■ INSTRUCTIONS FOR THE TASK:
With pictures excluded, retype exactly every line from the one containing "Where should I" to the end of the records below.
======== EXCERPTED DATA ========
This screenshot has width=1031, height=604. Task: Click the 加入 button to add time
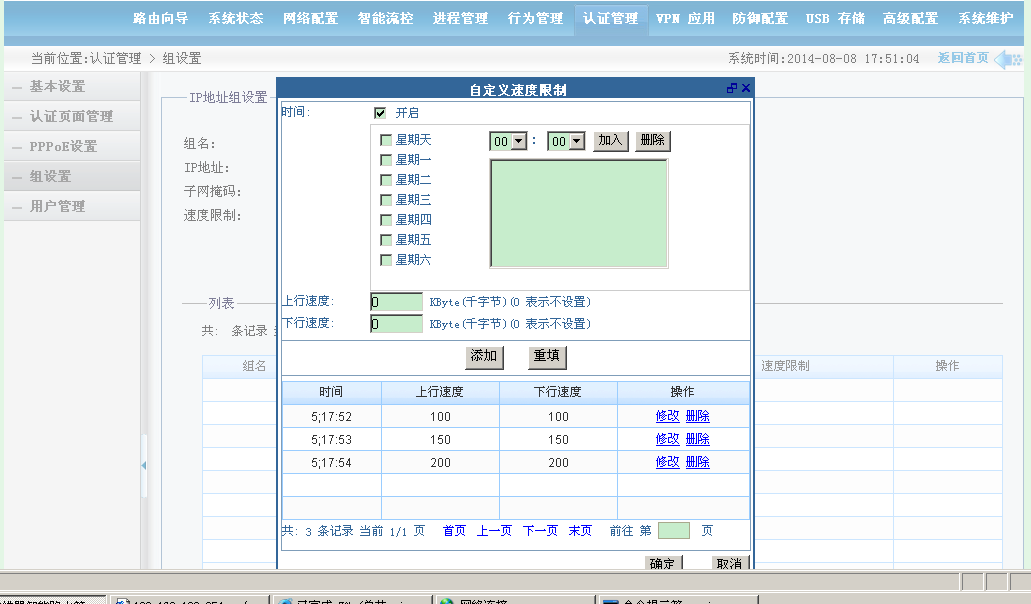[611, 141]
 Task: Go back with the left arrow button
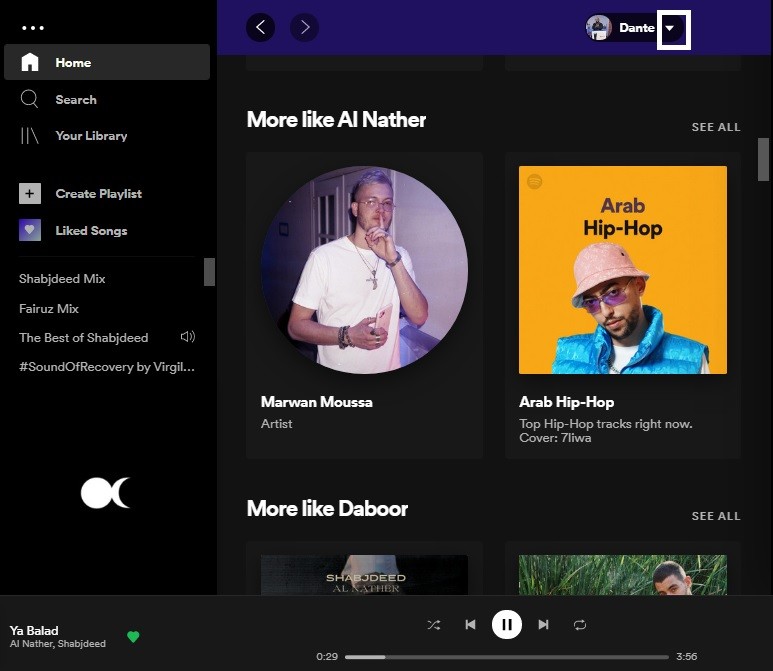coord(261,28)
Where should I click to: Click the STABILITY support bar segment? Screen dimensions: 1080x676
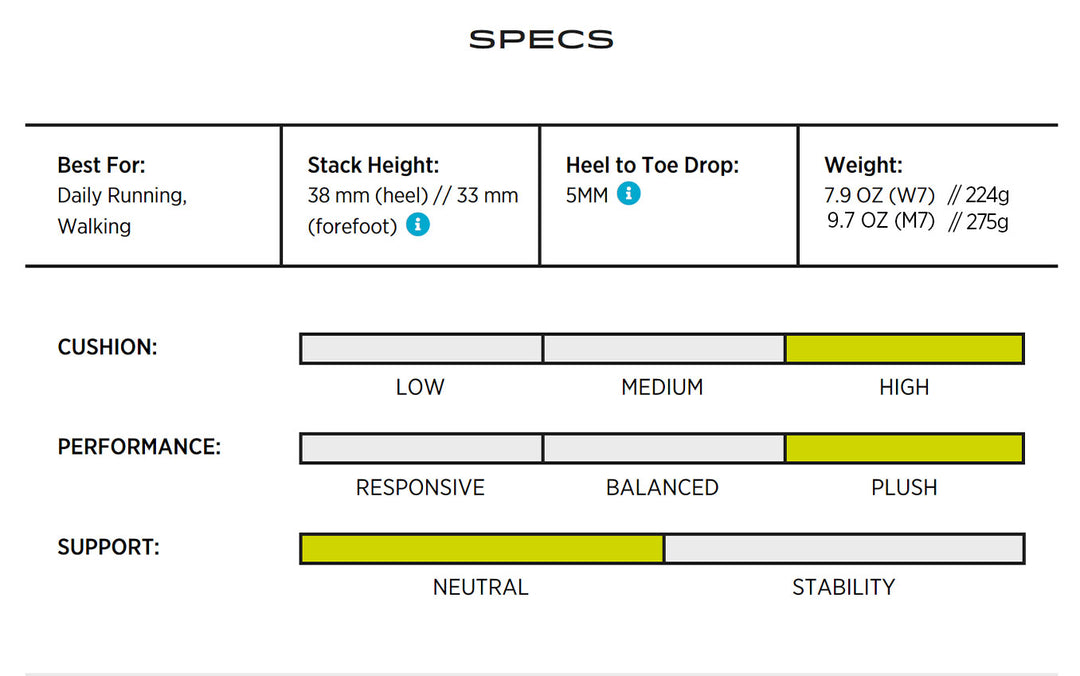pos(844,548)
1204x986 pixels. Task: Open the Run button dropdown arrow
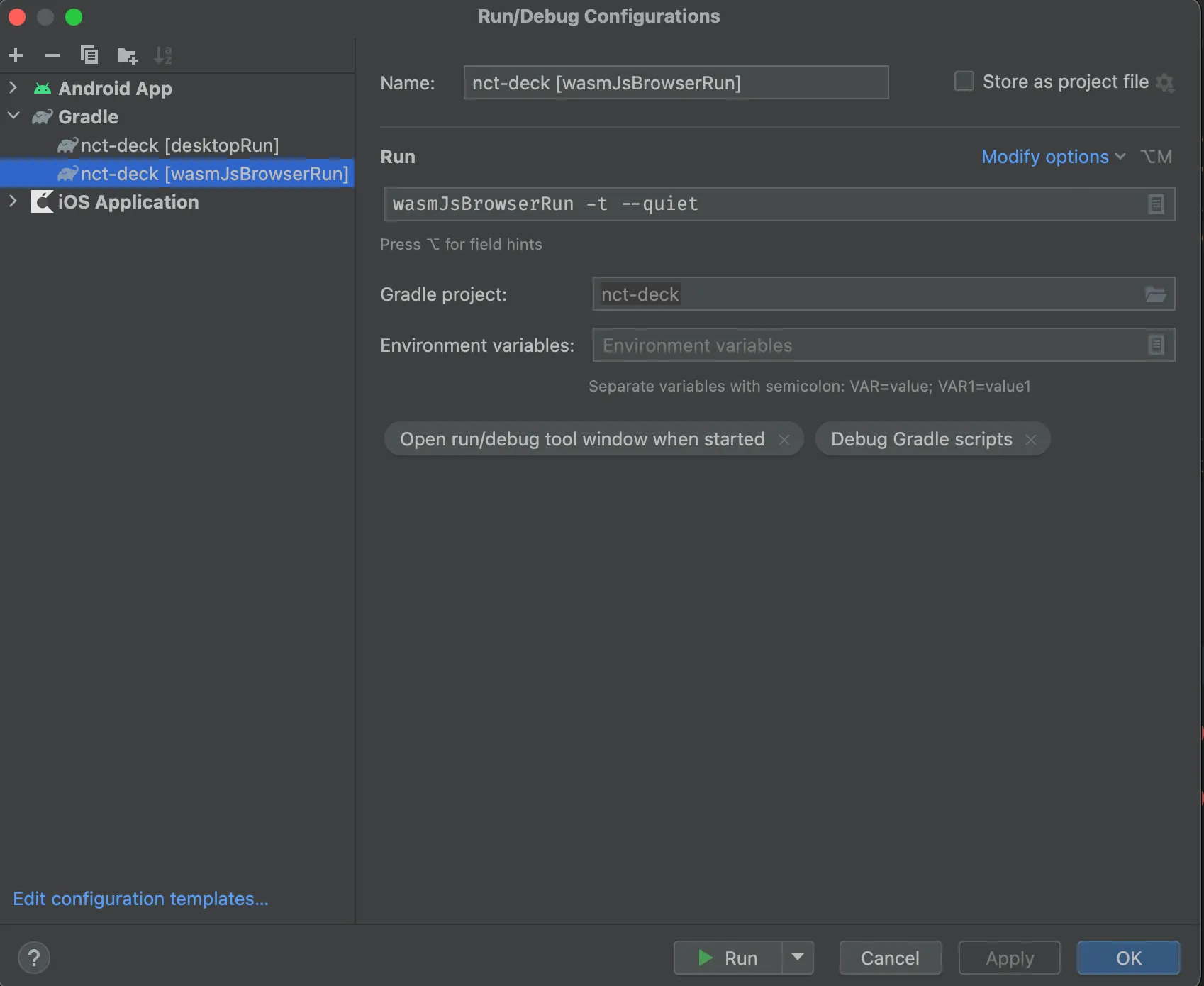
========
■ RESPONSE FOR THIS EXERCISE:
Where should I click to: Click the STABILITY support bar segment? Screen dimensions: 1080x676
pos(844,548)
1204x986 pixels. Task: Open the Run button dropdown arrow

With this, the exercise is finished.